→ **原文抜粋**
* * * * * * *

体外受精では、精子と卵子をほぼ確実に受精させることができますが、排卵誘発剤による卵巣刺激や採卵手術の行程において、母体は薬剤の副作用をはじめとしたいくつかのリスクに見舞われる可能性もあります。無闇に恐れるのではなく、まずはどんなリスクがあるのか正しく理解しておきましょう。

薬物治療によるリスク

卵巣過剰刺激症候群(OHSS)

排卵誘発剤の効き方には個人差がありますが、薬剤の使用に対して卵巣が過剰に反応した場合に起こるのが卵巣過剰刺激症候群(OHSS)です。卵巣腫大、血液濃縮、脱水症状、腹水・胸水の貯留などが特徴で、悪化すると脳梗塞や心筋梗塞の原因となる血栓(血の塊)ができたり、腎機能障害を起こして生命に危険が及ぶこともあります。

* * * * * * *

→ **抜粋データ**
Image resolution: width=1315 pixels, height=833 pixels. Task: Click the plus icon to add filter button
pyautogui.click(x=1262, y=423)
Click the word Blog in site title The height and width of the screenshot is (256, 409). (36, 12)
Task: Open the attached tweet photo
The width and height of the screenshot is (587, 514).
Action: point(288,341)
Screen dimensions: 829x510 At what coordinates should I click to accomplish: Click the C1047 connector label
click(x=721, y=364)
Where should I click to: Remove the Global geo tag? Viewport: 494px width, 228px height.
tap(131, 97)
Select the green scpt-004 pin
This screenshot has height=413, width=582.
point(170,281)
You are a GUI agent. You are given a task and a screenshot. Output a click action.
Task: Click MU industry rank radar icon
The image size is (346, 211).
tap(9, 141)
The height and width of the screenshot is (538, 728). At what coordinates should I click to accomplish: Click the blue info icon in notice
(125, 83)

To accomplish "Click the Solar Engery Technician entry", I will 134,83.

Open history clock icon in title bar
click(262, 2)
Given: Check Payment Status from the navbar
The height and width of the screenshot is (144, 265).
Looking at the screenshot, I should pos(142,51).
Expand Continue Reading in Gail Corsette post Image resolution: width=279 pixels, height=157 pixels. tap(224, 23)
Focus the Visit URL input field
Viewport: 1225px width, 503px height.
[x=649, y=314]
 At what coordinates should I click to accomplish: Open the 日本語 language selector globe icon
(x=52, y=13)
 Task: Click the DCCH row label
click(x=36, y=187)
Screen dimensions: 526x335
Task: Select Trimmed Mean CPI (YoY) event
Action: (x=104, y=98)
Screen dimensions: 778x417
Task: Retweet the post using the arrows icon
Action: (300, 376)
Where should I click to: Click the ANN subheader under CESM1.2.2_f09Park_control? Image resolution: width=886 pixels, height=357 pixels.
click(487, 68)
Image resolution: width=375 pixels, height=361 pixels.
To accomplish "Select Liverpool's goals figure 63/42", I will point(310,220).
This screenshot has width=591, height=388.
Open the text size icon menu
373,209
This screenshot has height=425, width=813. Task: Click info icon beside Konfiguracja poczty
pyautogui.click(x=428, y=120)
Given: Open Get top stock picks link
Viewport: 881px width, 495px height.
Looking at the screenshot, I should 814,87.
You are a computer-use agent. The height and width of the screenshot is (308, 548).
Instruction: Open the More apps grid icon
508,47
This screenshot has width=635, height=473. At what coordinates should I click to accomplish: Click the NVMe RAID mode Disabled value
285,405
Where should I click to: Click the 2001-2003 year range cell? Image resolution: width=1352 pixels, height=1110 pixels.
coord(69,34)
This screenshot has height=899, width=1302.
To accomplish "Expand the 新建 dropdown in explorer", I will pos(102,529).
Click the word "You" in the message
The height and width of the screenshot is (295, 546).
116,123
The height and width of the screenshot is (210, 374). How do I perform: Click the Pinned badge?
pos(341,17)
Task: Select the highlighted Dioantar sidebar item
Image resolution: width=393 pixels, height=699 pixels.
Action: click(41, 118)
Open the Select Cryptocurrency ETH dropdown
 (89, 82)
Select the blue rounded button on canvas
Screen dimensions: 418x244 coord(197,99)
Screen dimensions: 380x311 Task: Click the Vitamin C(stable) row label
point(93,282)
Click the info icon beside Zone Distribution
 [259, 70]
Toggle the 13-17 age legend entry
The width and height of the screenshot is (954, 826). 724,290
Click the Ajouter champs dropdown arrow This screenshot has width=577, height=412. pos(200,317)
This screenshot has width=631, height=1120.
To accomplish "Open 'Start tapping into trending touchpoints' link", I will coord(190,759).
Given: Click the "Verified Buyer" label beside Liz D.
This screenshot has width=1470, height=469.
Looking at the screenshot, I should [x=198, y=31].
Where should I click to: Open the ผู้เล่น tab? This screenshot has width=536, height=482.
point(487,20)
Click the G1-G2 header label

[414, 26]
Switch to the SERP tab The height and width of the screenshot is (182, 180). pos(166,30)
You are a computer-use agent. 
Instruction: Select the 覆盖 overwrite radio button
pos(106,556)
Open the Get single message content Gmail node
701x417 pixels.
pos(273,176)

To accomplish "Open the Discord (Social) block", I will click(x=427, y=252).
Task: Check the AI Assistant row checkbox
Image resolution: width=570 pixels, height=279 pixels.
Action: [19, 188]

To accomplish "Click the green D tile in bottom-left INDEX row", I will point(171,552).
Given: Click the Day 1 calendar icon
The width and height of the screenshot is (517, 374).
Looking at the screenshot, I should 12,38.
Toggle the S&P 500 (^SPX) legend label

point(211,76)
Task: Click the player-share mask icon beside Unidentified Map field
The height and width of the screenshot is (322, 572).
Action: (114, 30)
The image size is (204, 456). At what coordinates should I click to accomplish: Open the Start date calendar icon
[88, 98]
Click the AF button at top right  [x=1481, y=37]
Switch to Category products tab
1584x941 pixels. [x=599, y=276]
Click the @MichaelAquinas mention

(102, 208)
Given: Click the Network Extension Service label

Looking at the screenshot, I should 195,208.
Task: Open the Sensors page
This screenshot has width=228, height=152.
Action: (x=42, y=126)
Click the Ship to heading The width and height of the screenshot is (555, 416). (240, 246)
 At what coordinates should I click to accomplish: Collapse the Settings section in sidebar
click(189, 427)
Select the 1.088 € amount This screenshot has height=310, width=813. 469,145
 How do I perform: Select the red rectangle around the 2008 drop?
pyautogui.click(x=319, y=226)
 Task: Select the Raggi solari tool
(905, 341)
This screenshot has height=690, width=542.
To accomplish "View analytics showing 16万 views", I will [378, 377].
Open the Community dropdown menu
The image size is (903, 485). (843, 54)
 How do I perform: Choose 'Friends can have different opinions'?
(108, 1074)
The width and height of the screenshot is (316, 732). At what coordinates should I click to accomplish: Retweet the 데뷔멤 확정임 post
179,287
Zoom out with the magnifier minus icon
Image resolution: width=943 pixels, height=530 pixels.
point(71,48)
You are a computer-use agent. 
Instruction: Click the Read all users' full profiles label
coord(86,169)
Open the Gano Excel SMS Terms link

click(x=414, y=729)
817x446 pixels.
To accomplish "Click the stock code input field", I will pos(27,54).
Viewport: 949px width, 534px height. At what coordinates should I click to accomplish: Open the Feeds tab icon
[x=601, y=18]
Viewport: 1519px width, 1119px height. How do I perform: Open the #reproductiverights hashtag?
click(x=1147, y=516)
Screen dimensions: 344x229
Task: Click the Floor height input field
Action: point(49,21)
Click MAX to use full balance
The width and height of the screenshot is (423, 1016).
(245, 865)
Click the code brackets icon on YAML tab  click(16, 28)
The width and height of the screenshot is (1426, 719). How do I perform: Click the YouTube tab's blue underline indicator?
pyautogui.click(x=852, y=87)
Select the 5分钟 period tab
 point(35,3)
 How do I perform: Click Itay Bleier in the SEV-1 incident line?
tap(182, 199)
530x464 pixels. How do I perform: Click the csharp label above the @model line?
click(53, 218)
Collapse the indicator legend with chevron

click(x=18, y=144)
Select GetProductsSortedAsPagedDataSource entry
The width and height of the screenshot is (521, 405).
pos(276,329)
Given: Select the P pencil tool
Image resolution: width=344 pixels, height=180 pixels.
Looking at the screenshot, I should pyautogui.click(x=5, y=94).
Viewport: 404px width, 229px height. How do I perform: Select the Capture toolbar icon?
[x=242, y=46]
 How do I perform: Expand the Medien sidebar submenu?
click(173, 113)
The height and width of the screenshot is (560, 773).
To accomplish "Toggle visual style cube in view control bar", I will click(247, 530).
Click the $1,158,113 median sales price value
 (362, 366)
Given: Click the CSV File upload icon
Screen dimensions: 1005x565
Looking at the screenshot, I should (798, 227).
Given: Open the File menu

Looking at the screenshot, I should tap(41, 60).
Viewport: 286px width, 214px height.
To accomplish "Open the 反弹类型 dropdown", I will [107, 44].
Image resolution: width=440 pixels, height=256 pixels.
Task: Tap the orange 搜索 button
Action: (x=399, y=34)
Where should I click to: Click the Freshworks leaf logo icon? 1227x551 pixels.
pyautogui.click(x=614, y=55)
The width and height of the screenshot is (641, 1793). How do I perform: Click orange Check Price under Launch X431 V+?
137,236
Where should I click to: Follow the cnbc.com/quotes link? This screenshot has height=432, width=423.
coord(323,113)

* * * * * * *

→ **演習問題**
[A] 体外受精のリスクに関する文章の内容を、2文で要約してください。
[B] 体外受精のリスクに関する文章で、卵巣過剰刺激症候群(OHSS)の特徴として挙げられているものを、読点で区切られた項目ごとにすべて書き出してください。
[C] 体外受精のリスクに関する文章を、最後の文の後から書き進めてください。

→ **各課題の解答**
[A] 体外受精では精子と卵子をほぼ確実に受精させることができる一方、排卵誘発剤による卵巣刺激や採卵手術の過程で、母体が薬剤の副作用をはじめとするリスクに見舞われる可能性がある。その一つである卵巣過剰刺激症候群(OHSS)は、排卵誘発剤に卵巣が過剰に反応して起こり、卵巣腫大や腹水・胸水の貯留などを特徴とし、悪化すると血栓や腎機能障害によって生命に危険が及ぶこともある。

[B]
卵巣腫大
血液濃縮
脱水症状
腹水・胸水の貯留

[C]
OHSSの自覚症状としては、脱水症状によるのどの渇き、尿量の減少、体重増加、腹水が溜まることによる腹部の張り、胸水が溜まることによる呼吸困難などがあげられます。これらの症状が現れたら、すぐに主治医に申し出る必要があります。

OHSSと診断された場合は、排卵誘発剤の投与と採卵を中止し、軽症の場合は安静にして経過を観察し、重症の場合は入院して治療を行います。OHSSを起こしたまま妊娠すると、重症化し易いため、多くの方で入院が必要になります。OHSSを起こす頻度は、入院を要するような重症例では0.8~1.5%とされています。

治療は重症度に応じて異なります。軽症~中等症の場合には入院の必要はなく、生活指導(水分補給、脱水、運動制限など)を受け、経過観察となります。重症の場合には入院が必要となり、点滴、アルブミン投与、血栓を予防する抗凝固療法のほか、溜まった腹水を抜くための腹水穿刺や、状況により手術が行われることもあります。

採卵によるリスク

腹腔内や膀胱の出血

採卵手術は、膣内から当てた超音波により卵巣の様子を画像化しながら行われ、細長い採卵針で卵胞を穿刺し、吸引して卵子を採取します。針を刺すときに不快感や痛みを伴うことがあるため、必要に応じて麻酔薬が使われます。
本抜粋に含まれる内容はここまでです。